Artist's rendition of the Colchester Roman circus. Carole Raddato, Wikimedia Commons
Colchester, in the county of Essex, England, is perhaps best known as Britain’s oldest recorded town. The earliest record of Colchester’s existence is a reference by the Roman writer, Pliny the Elder in AD 77. In describing the island ofAnglesey, a large island off the northwest coast of present-day Wales, he wrote that ‘it is about 200 miles from Camulodunum, a town in Britain’. Camulodunum was the pre-Roman name for Colchester, the first known reference to any named settlement in this country.” It was a settlement that featured, among other things, a Roman circus.

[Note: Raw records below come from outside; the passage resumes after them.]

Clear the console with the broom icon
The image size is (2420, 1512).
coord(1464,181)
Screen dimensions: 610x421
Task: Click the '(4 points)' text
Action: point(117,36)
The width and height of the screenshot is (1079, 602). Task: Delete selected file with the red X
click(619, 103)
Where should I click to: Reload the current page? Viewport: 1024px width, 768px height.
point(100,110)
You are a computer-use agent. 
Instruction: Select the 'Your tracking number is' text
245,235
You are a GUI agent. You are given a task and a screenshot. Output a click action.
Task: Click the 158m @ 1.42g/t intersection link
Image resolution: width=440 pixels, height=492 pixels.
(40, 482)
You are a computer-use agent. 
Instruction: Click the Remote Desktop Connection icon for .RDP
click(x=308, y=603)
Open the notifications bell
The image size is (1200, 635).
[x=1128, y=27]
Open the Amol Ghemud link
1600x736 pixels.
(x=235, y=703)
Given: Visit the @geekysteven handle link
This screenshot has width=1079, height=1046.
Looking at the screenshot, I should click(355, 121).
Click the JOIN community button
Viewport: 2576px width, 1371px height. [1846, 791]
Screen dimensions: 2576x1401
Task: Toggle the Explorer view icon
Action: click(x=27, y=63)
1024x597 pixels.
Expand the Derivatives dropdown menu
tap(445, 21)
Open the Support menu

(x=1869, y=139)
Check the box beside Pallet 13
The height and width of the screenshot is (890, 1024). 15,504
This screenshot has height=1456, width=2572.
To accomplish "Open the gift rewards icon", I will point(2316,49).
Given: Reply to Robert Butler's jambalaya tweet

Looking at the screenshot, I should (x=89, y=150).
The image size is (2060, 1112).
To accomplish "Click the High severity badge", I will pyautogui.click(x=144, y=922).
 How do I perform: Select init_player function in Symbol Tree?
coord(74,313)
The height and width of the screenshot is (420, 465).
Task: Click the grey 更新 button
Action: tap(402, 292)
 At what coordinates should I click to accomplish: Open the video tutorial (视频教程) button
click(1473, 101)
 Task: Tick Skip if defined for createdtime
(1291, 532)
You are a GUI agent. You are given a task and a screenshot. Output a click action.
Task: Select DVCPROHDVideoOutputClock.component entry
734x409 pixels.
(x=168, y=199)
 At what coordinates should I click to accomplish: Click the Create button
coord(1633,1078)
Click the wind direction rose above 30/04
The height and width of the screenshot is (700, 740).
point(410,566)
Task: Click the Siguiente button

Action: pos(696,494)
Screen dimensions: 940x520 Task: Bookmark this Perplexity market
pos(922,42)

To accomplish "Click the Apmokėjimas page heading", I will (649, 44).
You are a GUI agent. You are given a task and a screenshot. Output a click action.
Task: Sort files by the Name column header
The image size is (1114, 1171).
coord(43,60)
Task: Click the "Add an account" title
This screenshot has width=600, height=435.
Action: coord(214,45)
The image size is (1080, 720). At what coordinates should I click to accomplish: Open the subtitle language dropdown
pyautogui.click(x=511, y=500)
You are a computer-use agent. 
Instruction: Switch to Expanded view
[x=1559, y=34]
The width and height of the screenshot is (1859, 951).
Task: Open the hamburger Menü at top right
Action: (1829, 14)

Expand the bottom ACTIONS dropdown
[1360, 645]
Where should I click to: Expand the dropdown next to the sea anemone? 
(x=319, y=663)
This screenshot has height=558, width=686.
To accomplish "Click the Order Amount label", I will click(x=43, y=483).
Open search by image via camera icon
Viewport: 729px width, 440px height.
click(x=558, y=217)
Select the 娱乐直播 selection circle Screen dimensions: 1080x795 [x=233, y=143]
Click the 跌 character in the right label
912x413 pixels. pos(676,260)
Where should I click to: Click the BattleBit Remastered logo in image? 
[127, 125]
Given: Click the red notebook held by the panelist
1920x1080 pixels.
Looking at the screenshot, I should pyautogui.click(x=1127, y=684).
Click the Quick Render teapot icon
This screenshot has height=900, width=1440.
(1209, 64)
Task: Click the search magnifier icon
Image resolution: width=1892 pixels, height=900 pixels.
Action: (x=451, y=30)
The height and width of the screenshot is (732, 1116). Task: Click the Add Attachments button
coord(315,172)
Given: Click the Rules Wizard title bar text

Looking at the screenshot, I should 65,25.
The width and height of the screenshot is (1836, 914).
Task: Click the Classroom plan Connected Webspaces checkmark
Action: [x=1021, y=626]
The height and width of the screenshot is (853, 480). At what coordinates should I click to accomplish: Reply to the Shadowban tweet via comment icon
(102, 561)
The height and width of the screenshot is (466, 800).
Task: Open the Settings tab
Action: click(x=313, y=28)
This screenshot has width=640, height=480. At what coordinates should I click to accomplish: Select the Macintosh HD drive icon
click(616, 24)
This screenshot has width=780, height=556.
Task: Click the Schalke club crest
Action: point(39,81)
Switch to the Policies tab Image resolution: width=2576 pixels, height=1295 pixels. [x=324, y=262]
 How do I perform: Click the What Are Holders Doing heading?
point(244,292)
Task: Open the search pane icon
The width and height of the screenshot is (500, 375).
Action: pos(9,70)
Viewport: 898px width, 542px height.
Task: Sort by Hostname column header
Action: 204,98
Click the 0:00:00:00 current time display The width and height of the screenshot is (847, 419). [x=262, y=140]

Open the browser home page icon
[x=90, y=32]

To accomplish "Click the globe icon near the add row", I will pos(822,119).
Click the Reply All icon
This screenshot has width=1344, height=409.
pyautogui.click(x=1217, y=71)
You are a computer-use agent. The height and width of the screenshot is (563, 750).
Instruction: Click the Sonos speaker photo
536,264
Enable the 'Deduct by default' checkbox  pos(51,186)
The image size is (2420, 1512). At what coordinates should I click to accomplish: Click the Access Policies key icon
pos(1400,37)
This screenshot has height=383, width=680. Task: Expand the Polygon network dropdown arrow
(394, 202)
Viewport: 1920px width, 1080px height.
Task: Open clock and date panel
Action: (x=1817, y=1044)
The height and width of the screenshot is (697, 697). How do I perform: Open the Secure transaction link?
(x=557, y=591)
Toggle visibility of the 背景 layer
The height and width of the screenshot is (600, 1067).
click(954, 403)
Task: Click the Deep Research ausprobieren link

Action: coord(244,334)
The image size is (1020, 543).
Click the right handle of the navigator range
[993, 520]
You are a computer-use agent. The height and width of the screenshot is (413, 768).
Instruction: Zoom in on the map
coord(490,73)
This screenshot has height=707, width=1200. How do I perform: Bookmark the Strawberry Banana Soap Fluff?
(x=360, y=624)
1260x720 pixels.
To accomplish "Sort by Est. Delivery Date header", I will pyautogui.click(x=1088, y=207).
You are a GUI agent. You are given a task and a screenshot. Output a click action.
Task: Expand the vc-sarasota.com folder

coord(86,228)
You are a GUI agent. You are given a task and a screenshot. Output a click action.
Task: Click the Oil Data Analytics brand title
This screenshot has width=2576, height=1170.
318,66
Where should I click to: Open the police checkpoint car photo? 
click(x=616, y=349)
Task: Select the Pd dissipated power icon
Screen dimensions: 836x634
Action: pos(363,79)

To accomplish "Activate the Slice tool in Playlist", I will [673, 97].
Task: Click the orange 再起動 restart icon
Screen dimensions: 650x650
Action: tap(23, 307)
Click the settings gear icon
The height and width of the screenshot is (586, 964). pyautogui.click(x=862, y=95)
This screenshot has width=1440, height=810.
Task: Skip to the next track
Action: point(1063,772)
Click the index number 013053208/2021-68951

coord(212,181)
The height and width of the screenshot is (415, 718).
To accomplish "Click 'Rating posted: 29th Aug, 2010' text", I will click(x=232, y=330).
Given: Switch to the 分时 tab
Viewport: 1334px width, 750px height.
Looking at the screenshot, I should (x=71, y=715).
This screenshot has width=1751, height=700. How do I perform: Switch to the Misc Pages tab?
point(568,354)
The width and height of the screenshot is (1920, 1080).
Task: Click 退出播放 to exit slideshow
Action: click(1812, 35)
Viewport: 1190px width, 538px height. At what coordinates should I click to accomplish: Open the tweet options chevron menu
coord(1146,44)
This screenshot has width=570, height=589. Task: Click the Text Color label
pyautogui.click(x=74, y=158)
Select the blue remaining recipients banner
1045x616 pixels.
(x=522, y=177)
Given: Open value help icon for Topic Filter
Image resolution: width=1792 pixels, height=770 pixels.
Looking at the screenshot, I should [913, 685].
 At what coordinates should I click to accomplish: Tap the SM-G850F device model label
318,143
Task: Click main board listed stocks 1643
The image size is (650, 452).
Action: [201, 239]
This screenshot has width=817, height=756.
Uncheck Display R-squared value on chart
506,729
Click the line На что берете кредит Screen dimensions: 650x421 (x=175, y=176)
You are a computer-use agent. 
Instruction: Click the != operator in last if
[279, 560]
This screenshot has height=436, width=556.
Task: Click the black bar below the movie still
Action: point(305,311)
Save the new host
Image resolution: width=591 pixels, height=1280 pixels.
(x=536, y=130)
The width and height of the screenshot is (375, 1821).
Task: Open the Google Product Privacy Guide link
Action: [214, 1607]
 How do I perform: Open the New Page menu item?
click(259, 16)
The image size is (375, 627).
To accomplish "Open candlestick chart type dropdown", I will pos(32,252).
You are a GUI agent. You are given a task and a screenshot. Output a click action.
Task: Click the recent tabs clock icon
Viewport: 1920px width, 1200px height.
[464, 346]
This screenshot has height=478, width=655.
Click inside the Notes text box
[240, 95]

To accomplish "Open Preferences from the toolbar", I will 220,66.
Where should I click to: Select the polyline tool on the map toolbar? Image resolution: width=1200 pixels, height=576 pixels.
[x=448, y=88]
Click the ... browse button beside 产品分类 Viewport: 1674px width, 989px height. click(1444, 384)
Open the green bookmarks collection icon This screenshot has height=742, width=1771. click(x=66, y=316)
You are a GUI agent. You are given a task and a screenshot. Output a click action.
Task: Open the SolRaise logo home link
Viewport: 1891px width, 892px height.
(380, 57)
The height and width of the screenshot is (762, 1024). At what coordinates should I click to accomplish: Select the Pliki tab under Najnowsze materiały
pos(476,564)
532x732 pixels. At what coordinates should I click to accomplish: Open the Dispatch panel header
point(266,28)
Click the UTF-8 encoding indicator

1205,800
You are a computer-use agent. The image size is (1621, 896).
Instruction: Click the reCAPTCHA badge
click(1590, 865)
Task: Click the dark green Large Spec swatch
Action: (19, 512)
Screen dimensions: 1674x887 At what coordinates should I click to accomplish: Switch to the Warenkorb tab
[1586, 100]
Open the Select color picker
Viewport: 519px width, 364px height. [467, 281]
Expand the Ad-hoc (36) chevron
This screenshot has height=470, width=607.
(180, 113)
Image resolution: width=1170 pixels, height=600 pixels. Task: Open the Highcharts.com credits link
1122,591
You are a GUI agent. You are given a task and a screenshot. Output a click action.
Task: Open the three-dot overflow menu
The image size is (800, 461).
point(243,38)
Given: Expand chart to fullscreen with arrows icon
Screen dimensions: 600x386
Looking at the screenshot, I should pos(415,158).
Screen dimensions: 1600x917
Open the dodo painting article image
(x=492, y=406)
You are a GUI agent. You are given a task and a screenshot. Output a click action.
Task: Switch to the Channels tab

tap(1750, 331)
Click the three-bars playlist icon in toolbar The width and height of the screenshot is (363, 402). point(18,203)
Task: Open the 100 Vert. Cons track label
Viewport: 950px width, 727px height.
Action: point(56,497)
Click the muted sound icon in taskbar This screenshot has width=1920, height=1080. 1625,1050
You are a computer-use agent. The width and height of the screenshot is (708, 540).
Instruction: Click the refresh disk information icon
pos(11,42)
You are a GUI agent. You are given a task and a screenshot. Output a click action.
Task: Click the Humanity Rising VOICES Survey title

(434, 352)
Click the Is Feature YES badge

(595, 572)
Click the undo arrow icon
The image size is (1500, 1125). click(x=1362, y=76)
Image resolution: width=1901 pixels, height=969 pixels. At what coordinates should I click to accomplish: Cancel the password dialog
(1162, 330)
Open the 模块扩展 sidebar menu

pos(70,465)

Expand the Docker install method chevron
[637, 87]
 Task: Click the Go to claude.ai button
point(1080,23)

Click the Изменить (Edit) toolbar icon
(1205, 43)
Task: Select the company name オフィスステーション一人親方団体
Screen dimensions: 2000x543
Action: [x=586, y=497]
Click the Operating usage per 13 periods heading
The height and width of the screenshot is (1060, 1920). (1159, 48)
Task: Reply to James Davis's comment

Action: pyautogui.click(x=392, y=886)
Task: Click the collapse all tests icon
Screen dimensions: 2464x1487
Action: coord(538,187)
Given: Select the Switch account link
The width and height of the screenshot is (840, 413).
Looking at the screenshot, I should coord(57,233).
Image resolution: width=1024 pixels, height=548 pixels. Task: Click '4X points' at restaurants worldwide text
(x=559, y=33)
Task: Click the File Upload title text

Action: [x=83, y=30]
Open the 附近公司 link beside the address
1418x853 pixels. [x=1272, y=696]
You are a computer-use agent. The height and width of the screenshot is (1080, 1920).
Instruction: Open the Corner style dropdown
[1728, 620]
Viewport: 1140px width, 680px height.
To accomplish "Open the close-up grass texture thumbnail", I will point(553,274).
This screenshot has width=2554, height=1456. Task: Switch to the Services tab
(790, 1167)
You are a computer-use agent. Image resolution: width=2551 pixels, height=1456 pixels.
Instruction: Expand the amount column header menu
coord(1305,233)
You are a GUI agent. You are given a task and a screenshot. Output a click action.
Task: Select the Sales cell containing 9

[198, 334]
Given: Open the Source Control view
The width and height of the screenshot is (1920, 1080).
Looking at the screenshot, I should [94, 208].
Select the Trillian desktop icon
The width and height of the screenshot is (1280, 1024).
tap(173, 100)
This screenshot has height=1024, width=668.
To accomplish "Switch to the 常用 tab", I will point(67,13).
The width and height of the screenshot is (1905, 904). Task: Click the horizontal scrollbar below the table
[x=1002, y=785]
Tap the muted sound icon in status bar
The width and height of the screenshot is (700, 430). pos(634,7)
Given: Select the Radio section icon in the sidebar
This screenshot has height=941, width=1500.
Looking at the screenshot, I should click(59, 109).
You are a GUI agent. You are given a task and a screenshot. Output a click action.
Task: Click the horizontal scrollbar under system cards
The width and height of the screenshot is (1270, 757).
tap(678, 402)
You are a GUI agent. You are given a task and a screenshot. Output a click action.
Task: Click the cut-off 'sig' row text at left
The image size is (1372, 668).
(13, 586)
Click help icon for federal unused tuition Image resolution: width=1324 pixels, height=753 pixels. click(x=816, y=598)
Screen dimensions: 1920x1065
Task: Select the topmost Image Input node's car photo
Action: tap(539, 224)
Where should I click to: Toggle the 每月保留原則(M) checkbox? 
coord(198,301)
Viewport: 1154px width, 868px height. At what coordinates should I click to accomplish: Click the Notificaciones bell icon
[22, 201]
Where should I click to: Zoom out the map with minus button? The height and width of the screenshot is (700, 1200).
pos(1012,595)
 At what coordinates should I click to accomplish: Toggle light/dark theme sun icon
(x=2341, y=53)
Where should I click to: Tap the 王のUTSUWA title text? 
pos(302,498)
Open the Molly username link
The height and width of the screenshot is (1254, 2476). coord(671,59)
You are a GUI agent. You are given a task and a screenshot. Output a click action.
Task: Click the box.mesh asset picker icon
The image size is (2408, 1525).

The site of the Roman circus was identified in 2004 by the Colchester Archeological Trust, and it represents the only known Roman circus in Britain. The once monumental structure, at 400m long and 80m wide, is thought to have seated up to 8,000 spectators, and would have been used as a venue for various spectator sports, including chariot-racing. The circus is sited on the former army garrison site about 500 metres south of the southern Roman wall of Colchester. Rather poetically, part of the circus resides under the former garrison stables.
The circus starting gates were found first in the garden of the Sergeants’ Mess in Le Cateau Road. In 2005 the TV programme ‘Time Team’ subsequently located the starting gates, some of the wall, and the spina, the centre wall in the circus which acted as a barrier for chariot racing.